The Natural Neighbor interpolation can fail near the borders of a mesh with problematic positioning of vertices near the borders of the TIN. For example, the following test set was contributed by a user who was having problems with interpolation. It gives rise to a mesh which has very thin triangles located along three edges of the mesh. Those triangles lead to the computation of circumcircles with very large radius values.

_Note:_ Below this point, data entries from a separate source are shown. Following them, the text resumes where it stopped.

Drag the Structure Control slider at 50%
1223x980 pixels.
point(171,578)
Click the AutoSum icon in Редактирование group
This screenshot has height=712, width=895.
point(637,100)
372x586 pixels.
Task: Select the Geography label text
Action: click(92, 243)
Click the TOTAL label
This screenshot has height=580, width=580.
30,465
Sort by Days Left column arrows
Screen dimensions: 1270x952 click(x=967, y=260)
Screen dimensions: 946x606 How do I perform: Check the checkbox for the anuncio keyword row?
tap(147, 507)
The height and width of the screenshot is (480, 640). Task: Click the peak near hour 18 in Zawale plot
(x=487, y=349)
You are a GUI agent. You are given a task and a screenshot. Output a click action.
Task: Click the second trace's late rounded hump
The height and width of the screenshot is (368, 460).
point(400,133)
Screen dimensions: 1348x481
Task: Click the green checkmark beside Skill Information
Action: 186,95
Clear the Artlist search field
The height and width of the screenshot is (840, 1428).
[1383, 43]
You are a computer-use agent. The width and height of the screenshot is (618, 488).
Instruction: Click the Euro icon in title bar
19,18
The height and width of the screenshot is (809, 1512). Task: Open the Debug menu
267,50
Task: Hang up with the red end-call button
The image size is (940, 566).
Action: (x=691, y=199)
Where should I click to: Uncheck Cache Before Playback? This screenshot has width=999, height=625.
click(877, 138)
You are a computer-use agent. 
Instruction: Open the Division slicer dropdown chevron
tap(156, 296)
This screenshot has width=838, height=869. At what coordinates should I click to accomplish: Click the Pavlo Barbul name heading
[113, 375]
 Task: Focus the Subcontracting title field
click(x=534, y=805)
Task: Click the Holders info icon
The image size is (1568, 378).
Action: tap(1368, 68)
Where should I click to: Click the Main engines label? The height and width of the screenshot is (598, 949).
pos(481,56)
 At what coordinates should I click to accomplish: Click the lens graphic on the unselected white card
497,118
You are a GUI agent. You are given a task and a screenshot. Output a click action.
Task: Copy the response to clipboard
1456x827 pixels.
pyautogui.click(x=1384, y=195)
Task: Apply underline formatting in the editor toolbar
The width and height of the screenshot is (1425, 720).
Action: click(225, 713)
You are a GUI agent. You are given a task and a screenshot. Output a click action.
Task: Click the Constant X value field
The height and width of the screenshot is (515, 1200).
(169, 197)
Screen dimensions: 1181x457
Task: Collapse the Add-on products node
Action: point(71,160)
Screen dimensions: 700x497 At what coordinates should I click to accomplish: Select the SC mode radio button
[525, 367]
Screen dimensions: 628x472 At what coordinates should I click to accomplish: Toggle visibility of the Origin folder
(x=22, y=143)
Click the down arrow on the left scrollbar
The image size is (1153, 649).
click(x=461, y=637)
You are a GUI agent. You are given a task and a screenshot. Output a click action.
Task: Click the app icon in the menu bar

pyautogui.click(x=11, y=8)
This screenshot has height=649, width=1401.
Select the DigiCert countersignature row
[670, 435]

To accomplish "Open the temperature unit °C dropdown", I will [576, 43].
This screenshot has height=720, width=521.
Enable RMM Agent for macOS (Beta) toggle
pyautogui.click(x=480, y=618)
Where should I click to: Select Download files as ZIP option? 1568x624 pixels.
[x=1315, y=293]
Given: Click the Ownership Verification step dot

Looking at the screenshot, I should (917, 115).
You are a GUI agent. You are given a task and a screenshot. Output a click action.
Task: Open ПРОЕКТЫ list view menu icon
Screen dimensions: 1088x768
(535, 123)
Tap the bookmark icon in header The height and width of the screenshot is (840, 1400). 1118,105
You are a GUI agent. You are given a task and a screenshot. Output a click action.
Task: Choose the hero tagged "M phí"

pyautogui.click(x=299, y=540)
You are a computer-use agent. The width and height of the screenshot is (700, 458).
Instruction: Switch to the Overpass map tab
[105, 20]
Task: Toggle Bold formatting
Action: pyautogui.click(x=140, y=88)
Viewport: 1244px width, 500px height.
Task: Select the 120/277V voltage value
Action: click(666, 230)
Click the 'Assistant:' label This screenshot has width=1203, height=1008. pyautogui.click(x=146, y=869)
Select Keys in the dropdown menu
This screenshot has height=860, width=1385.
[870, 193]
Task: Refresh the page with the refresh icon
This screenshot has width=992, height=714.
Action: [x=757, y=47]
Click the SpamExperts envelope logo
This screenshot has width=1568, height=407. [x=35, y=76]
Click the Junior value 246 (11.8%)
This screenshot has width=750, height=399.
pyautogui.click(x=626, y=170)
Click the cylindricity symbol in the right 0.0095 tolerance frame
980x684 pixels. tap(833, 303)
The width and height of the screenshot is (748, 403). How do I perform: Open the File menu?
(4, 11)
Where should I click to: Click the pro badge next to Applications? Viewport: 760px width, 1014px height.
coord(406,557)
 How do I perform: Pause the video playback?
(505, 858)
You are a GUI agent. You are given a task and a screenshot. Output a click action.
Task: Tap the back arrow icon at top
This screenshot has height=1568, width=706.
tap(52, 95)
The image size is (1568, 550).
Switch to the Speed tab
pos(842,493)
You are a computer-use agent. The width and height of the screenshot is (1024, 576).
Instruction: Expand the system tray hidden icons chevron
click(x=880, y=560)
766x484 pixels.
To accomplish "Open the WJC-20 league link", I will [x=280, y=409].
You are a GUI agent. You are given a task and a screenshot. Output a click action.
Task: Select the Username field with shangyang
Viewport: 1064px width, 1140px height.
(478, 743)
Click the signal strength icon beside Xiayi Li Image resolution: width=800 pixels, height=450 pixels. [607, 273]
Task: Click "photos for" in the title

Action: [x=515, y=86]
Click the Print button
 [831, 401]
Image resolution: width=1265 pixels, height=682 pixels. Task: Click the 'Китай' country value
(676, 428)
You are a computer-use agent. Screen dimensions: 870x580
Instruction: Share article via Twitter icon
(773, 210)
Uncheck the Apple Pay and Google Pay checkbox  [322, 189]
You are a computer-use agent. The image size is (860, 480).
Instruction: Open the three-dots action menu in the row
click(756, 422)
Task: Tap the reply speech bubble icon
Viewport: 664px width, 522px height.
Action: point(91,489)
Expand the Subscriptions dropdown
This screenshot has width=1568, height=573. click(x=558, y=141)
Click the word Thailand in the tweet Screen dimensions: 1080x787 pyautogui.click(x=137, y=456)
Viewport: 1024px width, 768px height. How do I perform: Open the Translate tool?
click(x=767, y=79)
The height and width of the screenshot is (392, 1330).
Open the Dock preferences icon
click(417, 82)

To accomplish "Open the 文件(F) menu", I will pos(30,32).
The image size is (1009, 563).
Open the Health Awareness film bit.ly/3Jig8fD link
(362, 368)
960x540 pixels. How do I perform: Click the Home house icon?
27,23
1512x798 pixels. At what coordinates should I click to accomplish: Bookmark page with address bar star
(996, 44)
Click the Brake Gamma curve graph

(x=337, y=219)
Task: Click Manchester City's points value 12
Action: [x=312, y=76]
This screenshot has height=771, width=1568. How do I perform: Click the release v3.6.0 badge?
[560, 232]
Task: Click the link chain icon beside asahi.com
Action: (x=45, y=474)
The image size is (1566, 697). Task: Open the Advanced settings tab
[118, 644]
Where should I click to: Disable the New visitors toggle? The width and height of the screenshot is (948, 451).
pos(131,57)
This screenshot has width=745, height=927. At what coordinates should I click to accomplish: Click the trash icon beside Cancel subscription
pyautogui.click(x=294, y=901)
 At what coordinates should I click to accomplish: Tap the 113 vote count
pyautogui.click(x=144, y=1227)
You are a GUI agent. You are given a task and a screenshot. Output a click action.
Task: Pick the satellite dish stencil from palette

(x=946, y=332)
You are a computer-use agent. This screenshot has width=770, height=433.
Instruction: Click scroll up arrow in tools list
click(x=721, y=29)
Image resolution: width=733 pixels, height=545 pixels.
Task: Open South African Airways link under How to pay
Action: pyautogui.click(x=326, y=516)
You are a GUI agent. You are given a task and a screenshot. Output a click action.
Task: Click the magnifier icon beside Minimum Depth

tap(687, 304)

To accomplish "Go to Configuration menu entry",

In these cases, numerical issues lead to incorrect interpolations.
index, x,y,z
0, 120.83333333333333, 398.6666666666667, 28.0
1, 204.16666666666666, 351.3333333333333, 23.0
2, 292.49999999999994, 398.66666666666663, 18.0
3, 375.8333333333333, 351.3333333333333, 4.0
4, 464.16666666666663, 398.66666666666663, 0.0
5, 204.16666666666666, 256.6666666666667, 12.0
6, 287.5, 209.33333333333331, 5.0
7, 375.8333333333333, 256.66666666666663, 9.0
8, 287.5, 114.66666666666666, 0.0
The following images show the layout of the vertices and the resulting interpolation. Vertices 2 and 5 are just inside the line segments that would be formed by Vertices 0,4 and Vertices 0,8. The resulting triangles 2,4,0 and 5,8,0 have very small areas and are almost degenerate. In the picture below, the triangles are so flattened that their three points appear to be lying on a single line. Numerical issues result.
Here are the color-coded results from interpolation. Numerical issues lead to erratic behavior.